$\newcommand\bra[1]{\left\langle#1\right|}\newcommand\ket[1]{\left|#1\right\rangle} $ I am having a little bit of difficulty with part (4) of Exercises 2.72 from Nielsen and Chuang's "Quantum Computation and Quantum Information".
It asks us to show that "for pure states the description of the Bloch vector we have given ($\rho=\frac{I + r.\sigma}{2}$ ) coincides with that in section 1.2 (($\ket{\psi} = \cos(\frac{\theta}{2})\ket{0} + e^{i \phi} \sin(\frac{\theta}{2}) \ket{1}$, for $\ket{\psi}$ is on the surface of the Bloch sphere))

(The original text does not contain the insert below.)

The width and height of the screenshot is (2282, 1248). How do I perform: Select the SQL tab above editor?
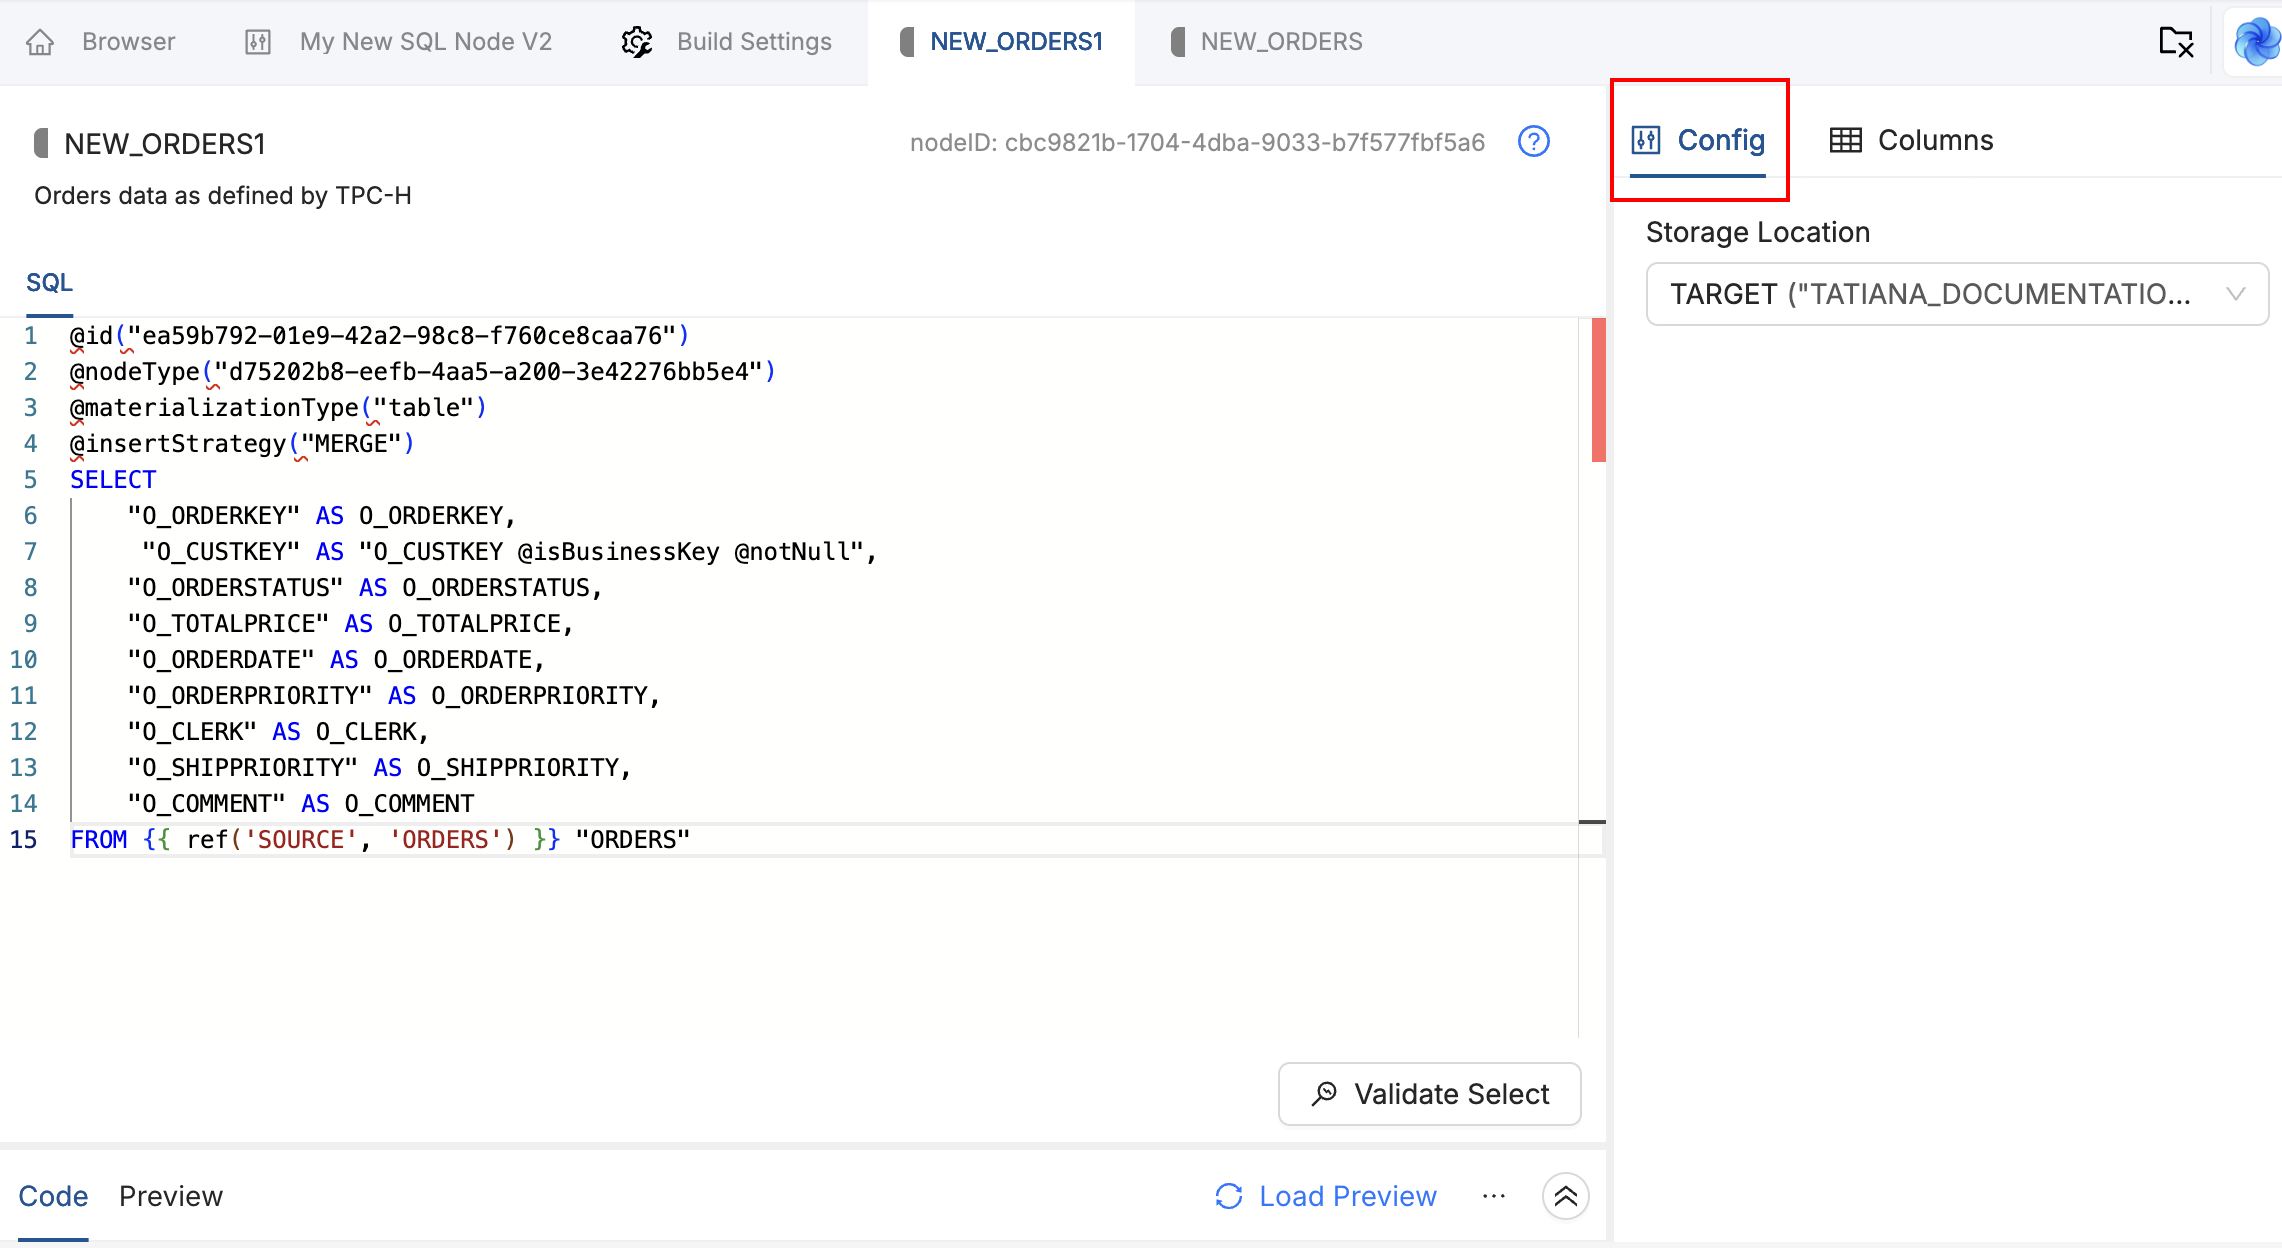coord(49,283)
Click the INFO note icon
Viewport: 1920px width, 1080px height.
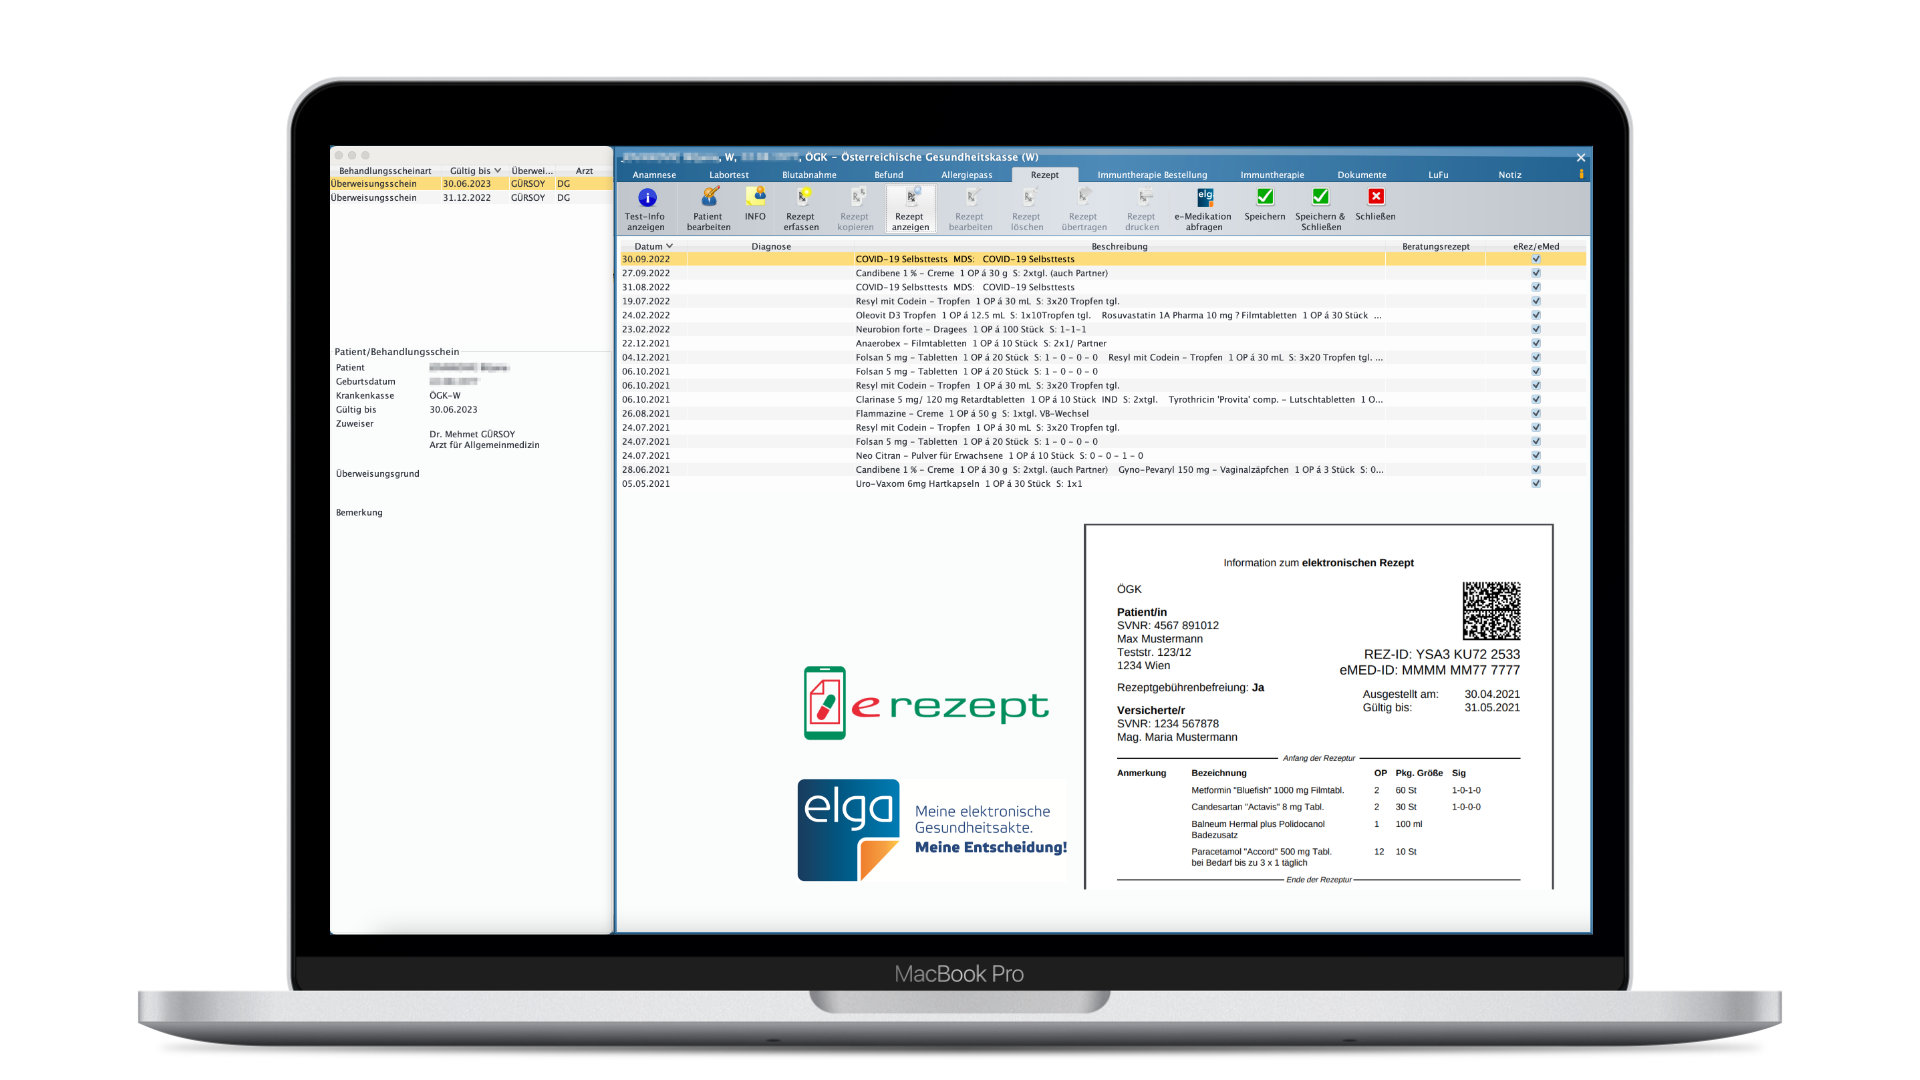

I have found that $\rho = \cos^{2}(\frac{\theta}{2}) \ket{0} \bra{0} + \frac{e^{-i \phi}\sin(\theta)}{2}\ket{0}\bra{1} + \frac{ e^{i \phi} \sin{\theta} }{2} \ket{1} \bra{0} + \sin^{2}(\frac{\theta}{2}) \ket{1} \bra{1}$
This is where I am stuck. A couple of the solutions online have said that
$\rho = \frac{I + r. \sigma}{2}$ can be expressed (in the computational basis) as: $$ \rho = \frac{1 + r_{z}}{2} \ket{0} \bra{0} + \frac{r_{x} - i r_{y}}{2} \ket{0} \bra{1} + \frac{r_{x} + i r_{y}}{2} \ket{1} \bra{0} + \frac{1 - r_{z}}{2} \ket{1} \bra{1}$$ I really don't understand how we get the above representation?
(Note that here $r$ is a three dimensional vector whose norm is less than or equal to $1$)